Scottish icon John Patrick Byrne is celebrated in style in a major new Glasgow exhibition

Article Type:by: Sponsored

This article has been sponsored by Glasgow Life.

Attribution/author:Article by: Emma Simmonds
Publish date: 21 June 2022

A Big Adventure is at Kelvingrove Art Gallery and Museum until September

A formidable force in the Scottish cultural landscape, the Paisley-born John Patrick Byrne is a noted artist, playwright and theatre designer, who continues to create well into his eighties. Byrne’s wonderfully eclectic career is the subject of a major new exhibition, hosted by Glasgow’s Kelvingrove Art Gallery and Museum. It’s available to visit right now and runs until Sunday 18 September.

Appropriately dubbed A Big Adventure, this is the first retrospective of Byrne for more than two decades, making it a must-see. Set against a stunning architectural backdrop, cementing Byrne’s place in history, it’s an exhibition that seeks to capture the energy, excitement, humour and diversity of his career. It also manages to shade in some of his fascinating life story, beginning with his working-class upbringing and early employment, including mixing paint for the designers of a carpet factory. He later went on to study at the Glasgow School of Art.

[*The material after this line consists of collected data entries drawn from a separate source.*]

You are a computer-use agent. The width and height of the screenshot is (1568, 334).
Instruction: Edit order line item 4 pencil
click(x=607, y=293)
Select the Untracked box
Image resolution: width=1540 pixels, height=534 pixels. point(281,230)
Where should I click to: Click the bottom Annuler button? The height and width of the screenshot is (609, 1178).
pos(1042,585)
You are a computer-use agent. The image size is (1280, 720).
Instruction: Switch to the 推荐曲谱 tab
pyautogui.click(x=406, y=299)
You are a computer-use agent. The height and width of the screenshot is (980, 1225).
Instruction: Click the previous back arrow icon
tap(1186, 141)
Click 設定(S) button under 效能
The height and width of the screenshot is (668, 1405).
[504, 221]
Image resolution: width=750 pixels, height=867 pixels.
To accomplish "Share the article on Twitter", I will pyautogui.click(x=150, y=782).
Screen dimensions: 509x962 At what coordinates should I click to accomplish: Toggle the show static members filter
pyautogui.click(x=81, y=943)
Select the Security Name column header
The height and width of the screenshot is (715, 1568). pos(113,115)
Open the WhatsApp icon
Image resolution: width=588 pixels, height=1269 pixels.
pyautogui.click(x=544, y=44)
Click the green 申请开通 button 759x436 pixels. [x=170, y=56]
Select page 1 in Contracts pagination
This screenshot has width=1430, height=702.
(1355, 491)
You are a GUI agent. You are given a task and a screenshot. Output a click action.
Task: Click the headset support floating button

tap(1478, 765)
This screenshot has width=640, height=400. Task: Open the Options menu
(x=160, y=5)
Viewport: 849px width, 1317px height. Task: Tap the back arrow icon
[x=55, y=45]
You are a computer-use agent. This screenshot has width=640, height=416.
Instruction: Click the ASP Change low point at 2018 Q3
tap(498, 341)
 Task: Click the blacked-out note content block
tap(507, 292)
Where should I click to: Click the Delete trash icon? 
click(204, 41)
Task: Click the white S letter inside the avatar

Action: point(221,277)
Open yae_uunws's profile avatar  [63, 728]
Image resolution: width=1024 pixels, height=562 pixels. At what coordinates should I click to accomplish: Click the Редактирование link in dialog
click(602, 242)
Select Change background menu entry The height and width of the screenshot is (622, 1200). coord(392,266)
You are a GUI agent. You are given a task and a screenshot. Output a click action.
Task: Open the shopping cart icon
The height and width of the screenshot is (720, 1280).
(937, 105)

The Slab Boys original poster artwork for the Ramshorn Theatre 2009. Private Collection, Charles Marks (c) John Byrne, all rights reserved, DACS 2022

Split into seven sections, A Big Adventure showcases the elaborate artworks Byrne produced for TV and stage, including the storyboards for the 1997 film version of his play The Slab Boys, which he directed. It reveals his passion for music and his collaborations with those working in the field; he painted covers for his friend Gerry Rafferty’s albums and worked overseas for artists like Donovan. 

A highlight of the exhibition is a room displaying over 40 of Byrne’s self-portraits, the most that have ever been brought together, while the show also features some of his paintings of famous faces, such as his ex-partner Tilda Swinton and close pal Billy Connolly, alongside other family and friends. And amongst the highly personal projects, there’s the original artwork from Donald and Benoit, a bedtime story Byrne created for his children.

Hands Up 2006, Private Collection (c) John Byrne, all rights reserved, DACS 2022

Martin Craig, the Glasgow Life Museums curator who put the exhibition together, has said, ‘Words like icon and genius can be overused, but in John’s case they are perfectly apt. He is, without question, one of the most important artists of the last 70 years and he is so prolific. We could have filled the exhibition space five times over. Deciding was hard! A Big Adventure is filled to the gunnels with striking artwork, I hope it captures the anarchic, jubilation and vastness of John’s life and career.’

And, while a number of cultural commentators have contributed their memories and impressions of Byrne in the form of short film clips, we’ll leave it to the man himself, who has this to say on the show: ‘I hope visitors enjoy it, seeing art should be fun. For me it’s certainly been a fun, ‘big adventure’ all these years.’

Beach boy with fish bone / Private Collection (c) John Byrne, all rights Reserved, DACS 2022

A Big Adventure is at Kelvingrove Art Gallery and Museum from now until Sunday 18 September. Tickets are £7.50, concession £5, children under 16 are free. Open Monday – Thursday and Saturday, 10am-5pm; Friday and Sunday, 11am-5pm.